Pixel coordinate grounding data:
◆ ◆ ◆ ◆

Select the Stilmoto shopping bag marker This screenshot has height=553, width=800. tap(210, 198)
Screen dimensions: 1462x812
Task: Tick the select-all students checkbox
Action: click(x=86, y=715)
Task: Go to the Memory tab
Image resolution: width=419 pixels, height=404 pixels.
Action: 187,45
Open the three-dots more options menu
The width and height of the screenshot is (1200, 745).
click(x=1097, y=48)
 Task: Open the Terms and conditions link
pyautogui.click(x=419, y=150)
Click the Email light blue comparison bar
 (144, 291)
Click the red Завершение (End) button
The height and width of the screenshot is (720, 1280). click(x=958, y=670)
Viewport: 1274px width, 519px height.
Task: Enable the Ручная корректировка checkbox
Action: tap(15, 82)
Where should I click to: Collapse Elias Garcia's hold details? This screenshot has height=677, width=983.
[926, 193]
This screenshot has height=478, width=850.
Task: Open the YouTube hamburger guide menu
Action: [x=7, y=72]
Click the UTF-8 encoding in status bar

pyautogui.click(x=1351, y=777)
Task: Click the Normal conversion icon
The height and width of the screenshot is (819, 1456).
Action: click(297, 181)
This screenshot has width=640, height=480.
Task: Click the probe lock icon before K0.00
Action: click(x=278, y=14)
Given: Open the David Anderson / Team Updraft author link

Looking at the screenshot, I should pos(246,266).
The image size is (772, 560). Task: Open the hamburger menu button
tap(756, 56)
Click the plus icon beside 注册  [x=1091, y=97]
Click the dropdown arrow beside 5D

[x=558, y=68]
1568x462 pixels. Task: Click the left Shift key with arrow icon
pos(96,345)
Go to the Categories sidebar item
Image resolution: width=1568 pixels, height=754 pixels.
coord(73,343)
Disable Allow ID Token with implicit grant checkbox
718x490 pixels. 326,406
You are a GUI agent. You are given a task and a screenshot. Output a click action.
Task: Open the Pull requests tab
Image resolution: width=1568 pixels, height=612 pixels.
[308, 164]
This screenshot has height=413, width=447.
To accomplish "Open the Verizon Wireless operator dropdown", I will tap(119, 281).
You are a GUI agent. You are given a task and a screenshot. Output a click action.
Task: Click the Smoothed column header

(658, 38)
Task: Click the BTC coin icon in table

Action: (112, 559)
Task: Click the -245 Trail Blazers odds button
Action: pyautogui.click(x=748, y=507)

◆ ◆ ◆ ◆

Nothing is to be left out; every record above must be repeated exactly.

EXERCISE OUTPUT -
Select the Stilmoto shopping bag marker This screenshot has height=553, width=800. tap(210, 198)
Screen dimensions: 1462x812
Task: Tick the select-all students checkbox
Action: click(x=86, y=715)
Task: Go to the Memory tab
Image resolution: width=419 pixels, height=404 pixels.
Action: 187,45
Open the three-dots more options menu
The width and height of the screenshot is (1200, 745).
click(x=1097, y=48)
 Task: Open the Terms and conditions link
pyautogui.click(x=419, y=150)
Click the Email light blue comparison bar
 (144, 291)
Click the red Завершение (End) button
The height and width of the screenshot is (720, 1280). click(x=958, y=670)
Viewport: 1274px width, 519px height.
Task: Enable the Ручная корректировка checkbox
Action: tap(15, 82)
Where should I click to: Collapse Elias Garcia's hold details? This screenshot has height=677, width=983.
[926, 193]
This screenshot has height=478, width=850.
Task: Open the YouTube hamburger guide menu
Action: [x=7, y=72]
Click the UTF-8 encoding in status bar

pyautogui.click(x=1351, y=777)
Task: Click the Normal conversion icon
The height and width of the screenshot is (819, 1456).
Action: click(297, 181)
This screenshot has width=640, height=480.
Task: Click the probe lock icon before K0.00
Action: click(x=278, y=14)
Given: Open the David Anderson / Team Updraft author link

Looking at the screenshot, I should pos(246,266).
The image size is (772, 560). Task: Open the hamburger menu button
tap(756, 56)
Click the plus icon beside 注册  [x=1091, y=97]
Click the dropdown arrow beside 5D

[x=558, y=68]
1568x462 pixels. Task: Click the left Shift key with arrow icon
pos(96,345)
Go to the Categories sidebar item
Image resolution: width=1568 pixels, height=754 pixels.
coord(73,343)
Disable Allow ID Token with implicit grant checkbox
718x490 pixels. 326,406
You are a GUI agent. You are given a task and a screenshot. Output a click action.
Task: Open the Pull requests tab
Image resolution: width=1568 pixels, height=612 pixels.
[308, 164]
This screenshot has height=413, width=447.
To accomplish "Open the Verizon Wireless operator dropdown", I will tap(119, 281).
You are a GUI agent. You are given a task and a screenshot. Output a click action.
Task: Click the Smoothed column header

(658, 38)
Task: Click the BTC coin icon in table

Action: (112, 559)
Task: Click the -245 Trail Blazers odds button
Action: pyautogui.click(x=748, y=507)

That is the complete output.